The rest of the chapter speaks about money and wealth. Andy Stanley once said, “Coincidence is God’s way of being anonymous.” I wrote that one down. Over the last month we have had to lean in on God and His provision. Along with trusting Him with all our Africa finances (which He has provided in marvelous fashion through our family and friends. Thank you God and thank you guys!) we have had several situations requiring additional money to be found. You know the regular stuff. Cars, bills and unforeseen expenses. God tells us the “the sleep of the laborer is sweet…and the abundance of a rich man permits him no sleep.”
We all have our own filters of what rich and poor is. I’m sure mine is about to be drastically changed but I do have enough perspective to see that God has blessed us beyond measure. Thank you God for my abundance of health, love, family, friends, and service. I would be a rich man if I were able to labor for you the rest of my days.
May my sleep be sweet and my words be few!
I’m trying out a new element to my blog today. Welcome to the Wednesday Rant:
I feel as though I need to give a disclaimer after some recent feedback from some of my other thoughts and opinions on this blog. I am giving an opinion (MY OPINION) on a generality and I realize that there are a good deal of exceptions to the generality.
I was driving home Monday and saw a billboard that I haven’t been able to shake. Anita and I were driving back to the “A” (that’s what it’s called now…not the ATL. Please make note of this in your “Gangsta” to English handbooks) from Charlotte. In that great expanse of the Bible Belt there is an amazing variety of denominations and congregations representing methods of ministry from Ancient to the Edge of the Emergent and Postmodern movements.
The billboard was for a middle of the road, proven effective device of ministry known as Upward sports. I think this particular one was for basketball. My issue isn’t with Upward itself but what the billboard said and what I’ve heard in many areas beyond sports or church. “Everyone is a winner!” Yes, I’m a heartless cynic in some areas. This is one of them.
As an expert in losing and a person who has heard that phrase repeatedly over the years I can say with full confidence that it brings no comfort or satisfaction. The truth is that a person learns more through losing than being coddled or protected from feeling that all to familiar feeling of inability.
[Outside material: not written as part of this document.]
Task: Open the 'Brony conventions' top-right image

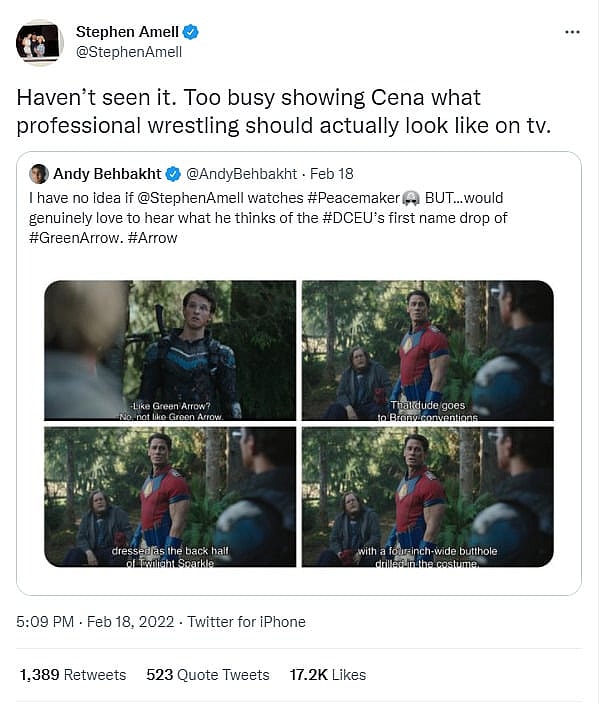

I gained a great deal of self-confidence from winning but I learned more from losing.
My daughters will have to learn some other way since they have an obvious superiority to other children in both intellectual ability and athletic prowess. They will compete in all kinds of different areas of life and when they win we will celebrate. When they lose we will feel it and learn from it. There is nothing wrong with losing. There are all kinds of things wrong with not being able to deal with losing. I actually believe a more truthful and more frequent happenstance is summarized with the phrase “Everyone is a loser.” Thoughts?
A whole lot going on in my mind these days. Had some incredible meetings in the last week, we leave for Africa on Friday and Vertical Reality is getting closer by the day. I can’t find the words right now to explain what’s going on in my heart. A feeling like I’ve never experienced and I don’t know if it’s a good or a bad thing.
To state it simply…my soul has been stirred. Pray for Anita and me as we prepare for our trip and for our girls as we leave. Say an extra pray for me and that God would give clarity and wisdom in abundance.
Anita and I are in a small group because small group is church. Last night our group went to a Braves game. Unfortunately we happen to schedule our small group outing on a game in which the reigning Cy Young winner Brandon Webb was in town pitching against our beloved Bravos. Along with that, Mr. Webb is on a (now after last night’s game) forty-two consecutive scoreless innings pitched streak. Ladies, that means nobody he’s pitching against has been able to score a run. The Braves lost but we had a great time with our group. About four innings in Steve and I had the idea to split our group of eight people sitting in one row into two rows of four. Guys and girls. As you can imagine, that produced a more enjoyable environment for everyone involved.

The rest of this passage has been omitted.